Pourquoi ? L’expérience de la candidature est celle de l’ascenseur émotionnel : l’enthousiasme de l’opportunité, l’inconfort de l’attente, la frustration de la réponse négative et parfois la colère du sentiment d’injustice. La joie de la réponse positive est possible, évidemment. Mais ne pas postuler, c’est aussi s’éviter des émotions négatives certaines.
Les discours mobilisés semblent aussi parfois en décalage avec les attentes des candidats. Jean Castex, PDG de la RATP, ou Valérie Pécresse, présidente d’Île-de-France Mobilités, croient attirer des candidats en vantant les perspectives de carrière au sein des opérateurs ; ces discours séduisent en fait un public de cadres mais rebutent les autres et peuvent les conduire à s’auto-éliminer.
Les quelques chiffres présentés dans ce texte, rassemblés autour du cas des conducteurs d’autocars, n’entendent pas nier la difficulté du recrutement. Ils veulent avant tout éclairer deux ou trois angles morts des analyses portés régulièrement pour remédier au problème. En clair : les candidats ne sont pas rares, mais les candidatures se raréfient. Deux phénomènes semblent expliquer ce décalage. Le premier pourrait être la désaffection pour les conditions dans lesquelles les métiers s’exercent. Le second, les pratiques de recrutement sont vraisemblablement perçues comme des obstacles à l’accès aux emplois mais, aussi, à la juste reconnaissance des compétences.

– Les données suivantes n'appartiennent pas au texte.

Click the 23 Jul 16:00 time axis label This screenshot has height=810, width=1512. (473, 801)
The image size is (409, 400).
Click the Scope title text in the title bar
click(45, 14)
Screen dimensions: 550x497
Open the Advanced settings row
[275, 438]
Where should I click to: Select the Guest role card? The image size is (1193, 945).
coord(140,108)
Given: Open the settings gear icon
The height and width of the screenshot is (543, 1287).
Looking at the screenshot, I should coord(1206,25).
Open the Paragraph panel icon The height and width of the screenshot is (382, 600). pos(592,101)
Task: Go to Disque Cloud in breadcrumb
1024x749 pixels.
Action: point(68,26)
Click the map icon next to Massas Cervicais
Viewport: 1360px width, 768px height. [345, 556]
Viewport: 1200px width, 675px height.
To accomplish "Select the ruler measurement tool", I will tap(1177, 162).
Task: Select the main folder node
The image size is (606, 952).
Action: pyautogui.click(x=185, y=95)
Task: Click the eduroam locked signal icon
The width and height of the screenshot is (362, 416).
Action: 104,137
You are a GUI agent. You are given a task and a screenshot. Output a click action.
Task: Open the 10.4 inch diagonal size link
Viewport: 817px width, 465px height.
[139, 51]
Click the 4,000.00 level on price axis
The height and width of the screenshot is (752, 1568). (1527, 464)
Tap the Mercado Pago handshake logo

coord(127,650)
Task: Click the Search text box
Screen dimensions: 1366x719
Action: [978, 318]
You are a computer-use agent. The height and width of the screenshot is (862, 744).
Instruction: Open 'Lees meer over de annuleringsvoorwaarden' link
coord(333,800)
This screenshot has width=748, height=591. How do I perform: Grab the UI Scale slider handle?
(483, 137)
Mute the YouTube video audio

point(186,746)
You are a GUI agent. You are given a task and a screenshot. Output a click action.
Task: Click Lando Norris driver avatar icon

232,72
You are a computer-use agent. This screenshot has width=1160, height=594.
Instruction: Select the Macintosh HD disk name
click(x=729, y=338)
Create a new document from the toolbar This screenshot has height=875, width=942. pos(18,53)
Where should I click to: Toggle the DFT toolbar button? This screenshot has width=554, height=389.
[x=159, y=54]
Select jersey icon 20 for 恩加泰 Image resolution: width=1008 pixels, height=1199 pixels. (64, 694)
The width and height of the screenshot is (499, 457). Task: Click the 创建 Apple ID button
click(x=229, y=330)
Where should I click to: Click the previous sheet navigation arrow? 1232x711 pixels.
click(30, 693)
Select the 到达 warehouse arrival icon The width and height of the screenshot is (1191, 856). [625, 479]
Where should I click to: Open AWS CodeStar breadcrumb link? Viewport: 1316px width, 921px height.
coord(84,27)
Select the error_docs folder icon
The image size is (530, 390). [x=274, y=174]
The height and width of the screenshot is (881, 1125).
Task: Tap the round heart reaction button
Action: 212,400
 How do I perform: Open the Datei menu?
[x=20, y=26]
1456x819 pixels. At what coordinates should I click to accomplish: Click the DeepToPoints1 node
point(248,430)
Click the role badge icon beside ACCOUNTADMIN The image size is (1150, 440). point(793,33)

Tout se passe comme si la définition du travail bien fait devait être extérieure aux travailleurs. Celui-ci, qui devrait être l’objectif partagé des candidats, des recruteurs et des entreprises, semble comme escamoté par les pratiques de management et de sélection. La raréfaction des candidats ne serait ainsi pas imputable à un rejet de la valeur travail : c’est même exactement l’inverse qui s’observe. Donner au travail une place centrale dans le recrutement et le faire savoir pourrait être un levier puissant pour réengager les individus.
Jean Pralong, Professeur de Gestion des Ressources Humaines, EM Normandie
Cet article est republié à partir de The Conversation sous licence Creative Commons. Lire l’article original.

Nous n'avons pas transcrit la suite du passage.